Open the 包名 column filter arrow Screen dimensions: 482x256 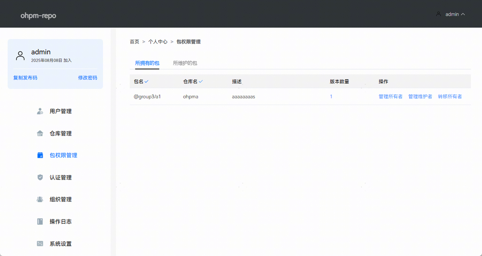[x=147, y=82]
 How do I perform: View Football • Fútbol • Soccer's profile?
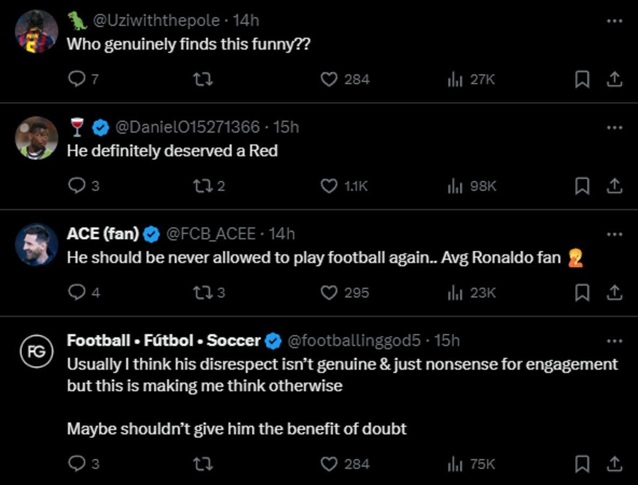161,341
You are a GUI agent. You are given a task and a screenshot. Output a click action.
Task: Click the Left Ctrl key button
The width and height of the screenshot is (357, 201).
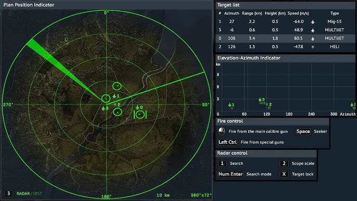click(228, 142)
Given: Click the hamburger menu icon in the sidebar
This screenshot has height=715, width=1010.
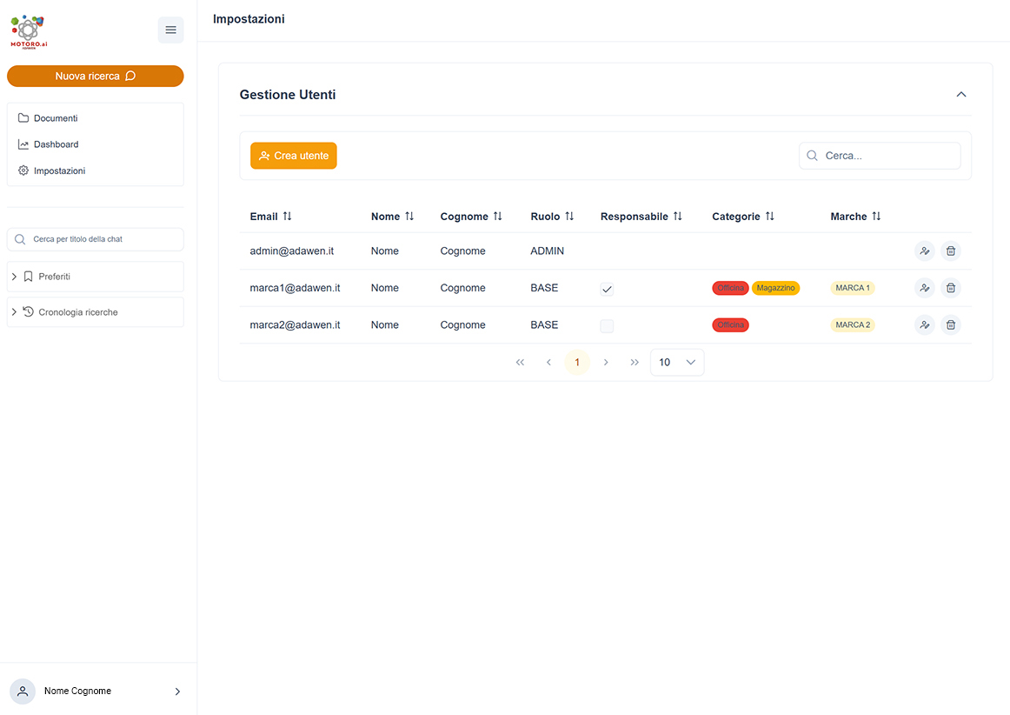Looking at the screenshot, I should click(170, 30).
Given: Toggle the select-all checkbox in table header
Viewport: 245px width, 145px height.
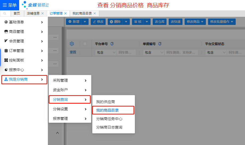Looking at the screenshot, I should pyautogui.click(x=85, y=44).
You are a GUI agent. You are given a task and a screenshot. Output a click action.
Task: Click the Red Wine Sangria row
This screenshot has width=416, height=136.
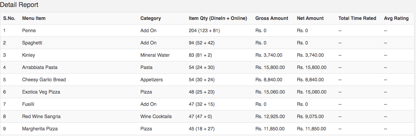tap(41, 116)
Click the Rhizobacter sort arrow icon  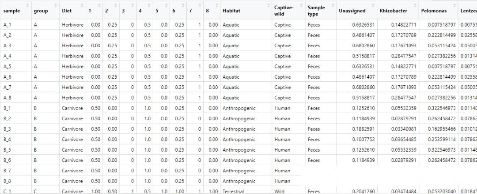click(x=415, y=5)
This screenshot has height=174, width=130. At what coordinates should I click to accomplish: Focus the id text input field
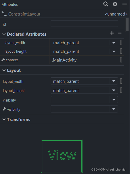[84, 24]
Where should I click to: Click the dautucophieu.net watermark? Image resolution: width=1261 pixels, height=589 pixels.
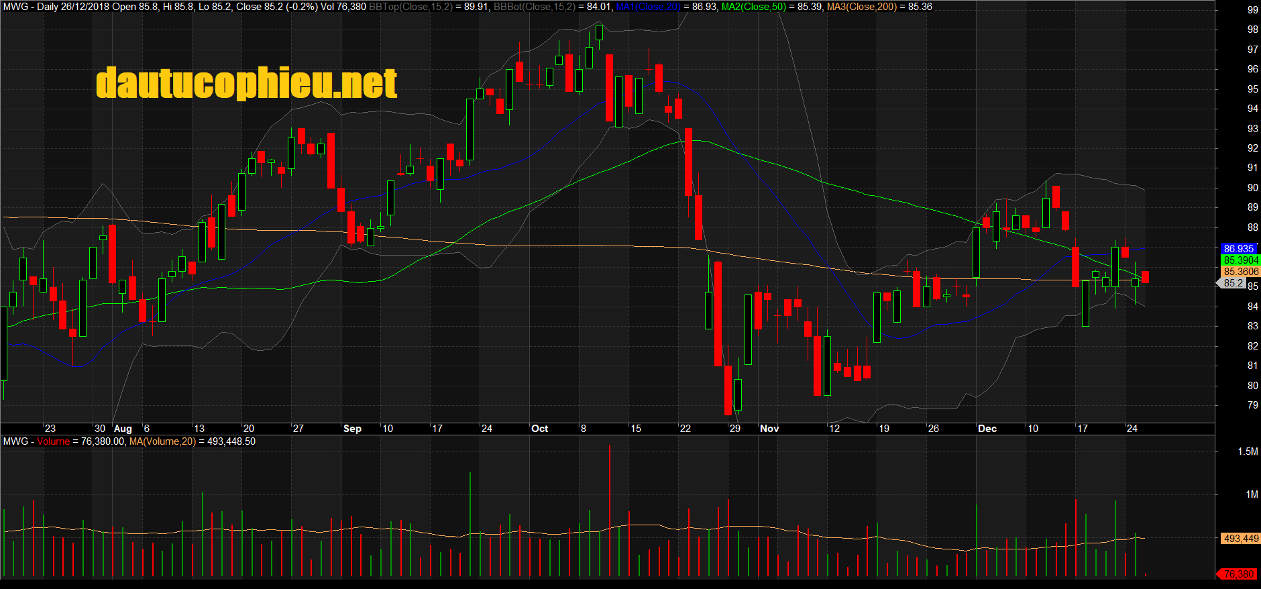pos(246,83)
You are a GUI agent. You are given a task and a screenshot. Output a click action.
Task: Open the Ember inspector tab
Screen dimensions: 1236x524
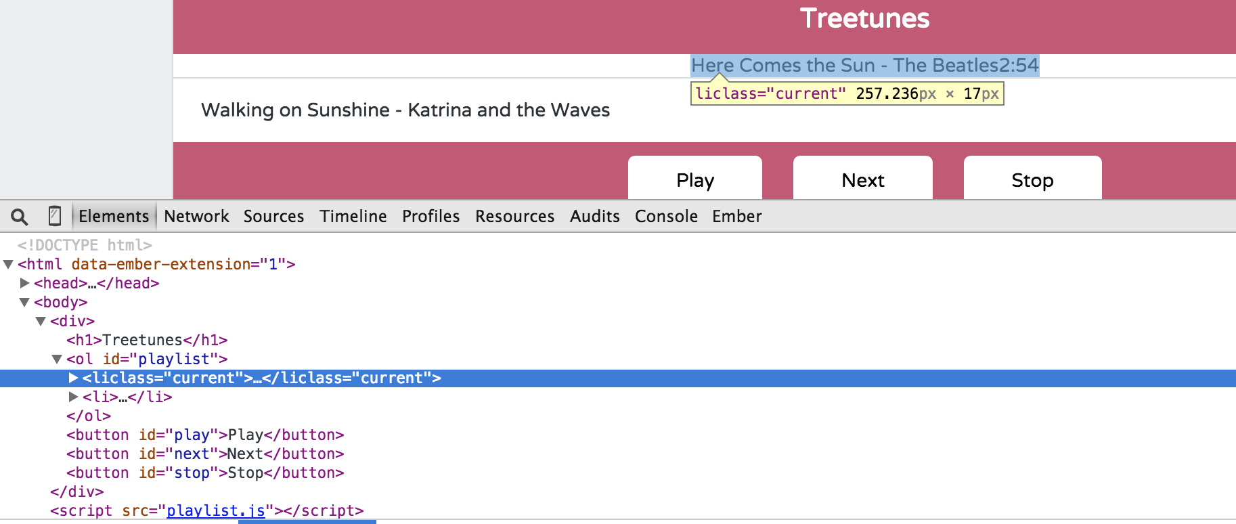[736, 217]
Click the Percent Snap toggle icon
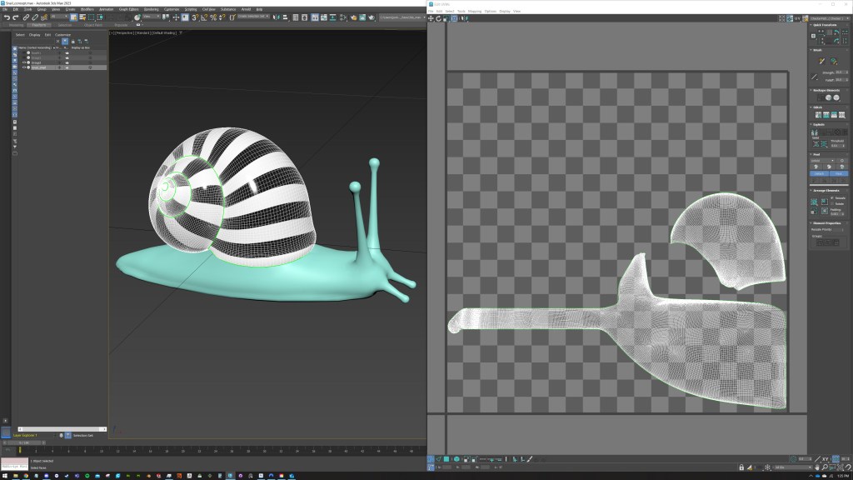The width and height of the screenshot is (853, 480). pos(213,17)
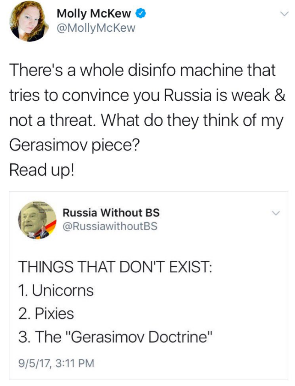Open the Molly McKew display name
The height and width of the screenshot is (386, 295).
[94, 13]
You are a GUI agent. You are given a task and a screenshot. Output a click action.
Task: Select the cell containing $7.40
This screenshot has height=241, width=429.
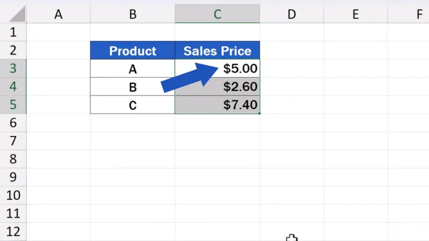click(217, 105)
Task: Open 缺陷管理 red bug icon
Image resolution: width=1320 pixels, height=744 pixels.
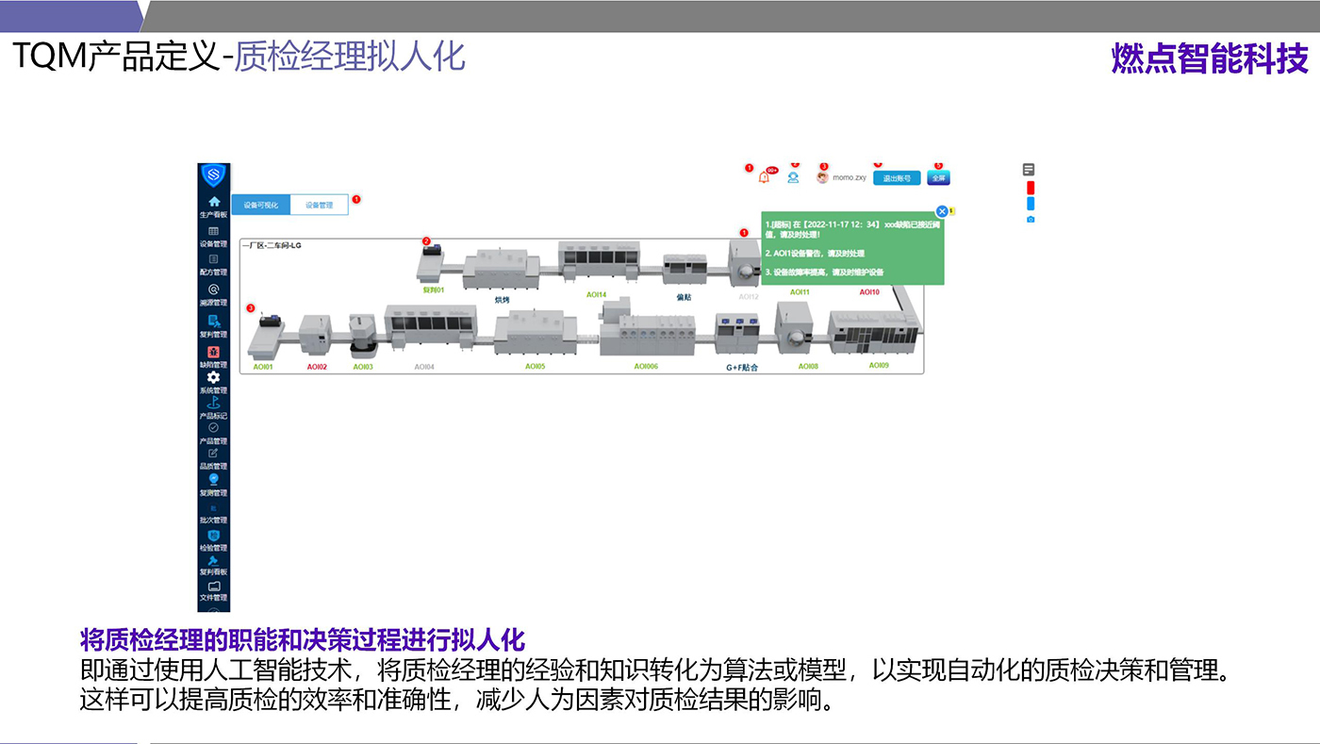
====
# TASK
Starting at the line that contains "This screenshot has height=241, width=429." and ending at the final line of the data, reproduce each line exactly. Pictures stay out of the copy.

# OUTPUT OF THE EXERCISE
This screenshot has height=241, width=429.
click(217, 105)
Task: Open 缺陷管理 red bug icon
Image resolution: width=1320 pixels, height=744 pixels.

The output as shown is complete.